▶ [Written request]:
Please write out all of the data below line for line, without changing a single character.

▶ [Stored data]:

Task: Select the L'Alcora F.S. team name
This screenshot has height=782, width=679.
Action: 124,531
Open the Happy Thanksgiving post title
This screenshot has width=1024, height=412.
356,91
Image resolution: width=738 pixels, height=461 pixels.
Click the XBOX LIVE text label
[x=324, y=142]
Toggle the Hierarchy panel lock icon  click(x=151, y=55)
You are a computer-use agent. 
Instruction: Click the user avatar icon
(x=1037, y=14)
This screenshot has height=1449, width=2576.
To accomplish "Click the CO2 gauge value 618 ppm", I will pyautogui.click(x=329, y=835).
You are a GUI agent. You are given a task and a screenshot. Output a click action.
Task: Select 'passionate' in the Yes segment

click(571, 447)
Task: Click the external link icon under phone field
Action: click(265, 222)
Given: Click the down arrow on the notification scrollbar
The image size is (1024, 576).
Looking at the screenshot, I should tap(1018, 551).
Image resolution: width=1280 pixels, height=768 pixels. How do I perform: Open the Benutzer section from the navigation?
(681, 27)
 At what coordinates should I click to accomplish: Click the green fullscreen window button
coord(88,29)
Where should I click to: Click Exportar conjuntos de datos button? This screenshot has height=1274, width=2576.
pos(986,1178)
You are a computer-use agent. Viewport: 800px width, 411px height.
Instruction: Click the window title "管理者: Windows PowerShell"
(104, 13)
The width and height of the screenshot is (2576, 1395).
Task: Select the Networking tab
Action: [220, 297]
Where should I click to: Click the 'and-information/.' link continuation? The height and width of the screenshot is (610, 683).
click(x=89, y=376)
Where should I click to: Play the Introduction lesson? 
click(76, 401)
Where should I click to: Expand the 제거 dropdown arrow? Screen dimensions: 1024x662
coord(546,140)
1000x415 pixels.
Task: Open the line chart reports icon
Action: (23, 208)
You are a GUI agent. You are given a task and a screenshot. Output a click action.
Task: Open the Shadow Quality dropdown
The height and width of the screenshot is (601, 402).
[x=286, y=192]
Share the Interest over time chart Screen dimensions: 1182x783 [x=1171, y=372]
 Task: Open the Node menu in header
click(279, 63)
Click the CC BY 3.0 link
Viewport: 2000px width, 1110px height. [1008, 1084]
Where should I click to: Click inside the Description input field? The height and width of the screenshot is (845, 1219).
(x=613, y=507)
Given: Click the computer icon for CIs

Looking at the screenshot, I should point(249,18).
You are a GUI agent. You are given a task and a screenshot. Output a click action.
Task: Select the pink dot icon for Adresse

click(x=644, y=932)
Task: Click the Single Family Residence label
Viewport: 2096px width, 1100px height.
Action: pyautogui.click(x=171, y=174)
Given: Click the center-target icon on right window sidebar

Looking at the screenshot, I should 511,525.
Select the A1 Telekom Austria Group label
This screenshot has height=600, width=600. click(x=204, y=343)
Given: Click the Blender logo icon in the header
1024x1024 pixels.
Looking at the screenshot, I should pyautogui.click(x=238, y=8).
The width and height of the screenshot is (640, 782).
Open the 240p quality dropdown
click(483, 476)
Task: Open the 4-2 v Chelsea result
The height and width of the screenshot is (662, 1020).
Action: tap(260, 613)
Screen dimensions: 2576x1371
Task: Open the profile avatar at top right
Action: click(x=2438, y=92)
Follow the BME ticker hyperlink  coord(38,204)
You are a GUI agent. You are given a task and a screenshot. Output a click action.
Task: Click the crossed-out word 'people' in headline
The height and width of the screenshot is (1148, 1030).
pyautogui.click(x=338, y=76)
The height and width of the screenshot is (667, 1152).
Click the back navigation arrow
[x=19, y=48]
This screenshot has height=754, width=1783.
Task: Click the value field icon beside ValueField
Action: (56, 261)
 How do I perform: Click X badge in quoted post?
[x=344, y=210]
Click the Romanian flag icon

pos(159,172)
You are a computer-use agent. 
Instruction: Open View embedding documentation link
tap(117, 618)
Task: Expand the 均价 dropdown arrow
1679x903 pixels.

▶ [Response]:
Task: Select the L'Alcora F.S. team name
This screenshot has height=782, width=679.
Action: 124,531
Open the Happy Thanksgiving post title
This screenshot has width=1024, height=412.
356,91
Image resolution: width=738 pixels, height=461 pixels.
Click the XBOX LIVE text label
[x=324, y=142]
Toggle the Hierarchy panel lock icon  click(x=151, y=55)
You are a computer-use agent. 
Instruction: Click the user avatar icon
(x=1037, y=14)
This screenshot has height=1449, width=2576.
To accomplish "Click the CO2 gauge value 618 ppm", I will pyautogui.click(x=329, y=835).
You are a GUI agent. You are given a task and a screenshot. Output a click action.
Task: Select 'passionate' in the Yes segment

click(571, 447)
Task: Click the external link icon under phone field
Action: click(265, 222)
Given: Click the down arrow on the notification scrollbar
The image size is (1024, 576).
Looking at the screenshot, I should tap(1018, 551).
Image resolution: width=1280 pixels, height=768 pixels. How do I perform: Open the Benutzer section from the navigation?
(681, 27)
 At what coordinates should I click to accomplish: Click the green fullscreen window button
coord(88,29)
Where should I click to: Click Exportar conjuntos de datos button? This screenshot has height=1274, width=2576.
pos(986,1178)
You are a computer-use agent. Viewport: 800px width, 411px height.
Instruction: Click the window title "管理者: Windows PowerShell"
(104, 13)
The width and height of the screenshot is (2576, 1395).
Task: Select the Networking tab
Action: [220, 297]
Where should I click to: Click the 'and-information/.' link continuation? The height and width of the screenshot is (610, 683).
click(x=89, y=376)
Where should I click to: Play the Introduction lesson? 
click(76, 401)
Where should I click to: Expand the 제거 dropdown arrow? Screen dimensions: 1024x662
coord(546,140)
1000x415 pixels.
Task: Open the line chart reports icon
Action: (23, 208)
You are a GUI agent. You are given a task and a screenshot. Output a click action.
Task: Open the Shadow Quality dropdown
The height and width of the screenshot is (601, 402).
[x=286, y=192]
Share the Interest over time chart Screen dimensions: 1182x783 [x=1171, y=372]
 Task: Open the Node menu in header
click(279, 63)
Click the CC BY 3.0 link
Viewport: 2000px width, 1110px height. [1008, 1084]
Where should I click to: Click inside the Description input field? The height and width of the screenshot is (845, 1219).
(x=613, y=507)
Given: Click the computer icon for CIs

Looking at the screenshot, I should point(249,18).
You are a GUI agent. You are given a task and a screenshot. Output a click action.
Task: Select the pink dot icon for Adresse

click(x=644, y=932)
Task: Click the Single Family Residence label
Viewport: 2096px width, 1100px height.
Action: pyautogui.click(x=171, y=174)
Given: Click the center-target icon on right window sidebar

Looking at the screenshot, I should 511,525.
Select the A1 Telekom Austria Group label
This screenshot has height=600, width=600. click(x=204, y=343)
Given: Click the Blender logo icon in the header
1024x1024 pixels.
Looking at the screenshot, I should pyautogui.click(x=238, y=8).
The width and height of the screenshot is (640, 782).
Open the 240p quality dropdown
click(483, 476)
Task: Open the 4-2 v Chelsea result
The height and width of the screenshot is (662, 1020).
Action: tap(260, 613)
Screen dimensions: 2576x1371
Task: Open the profile avatar at top right
Action: click(x=2438, y=92)
Follow the BME ticker hyperlink  coord(38,204)
You are a GUI agent. You are given a task and a screenshot. Output a click action.
Task: Click the crossed-out word 'people' in headline
The height and width of the screenshot is (1148, 1030).
pyautogui.click(x=338, y=76)
The height and width of the screenshot is (667, 1152).
Click the back navigation arrow
[x=19, y=48]
This screenshot has height=754, width=1783.
Task: Click the value field icon beside ValueField
Action: (56, 261)
 How do I perform: Click X badge in quoted post?
[x=344, y=210]
Click the Romanian flag icon

pos(159,172)
You are a computer-use agent. 
Instruction: Open View embedding documentation link
tap(117, 618)
Task: Expand the 均价 dropdown arrow
1679x903 pixels.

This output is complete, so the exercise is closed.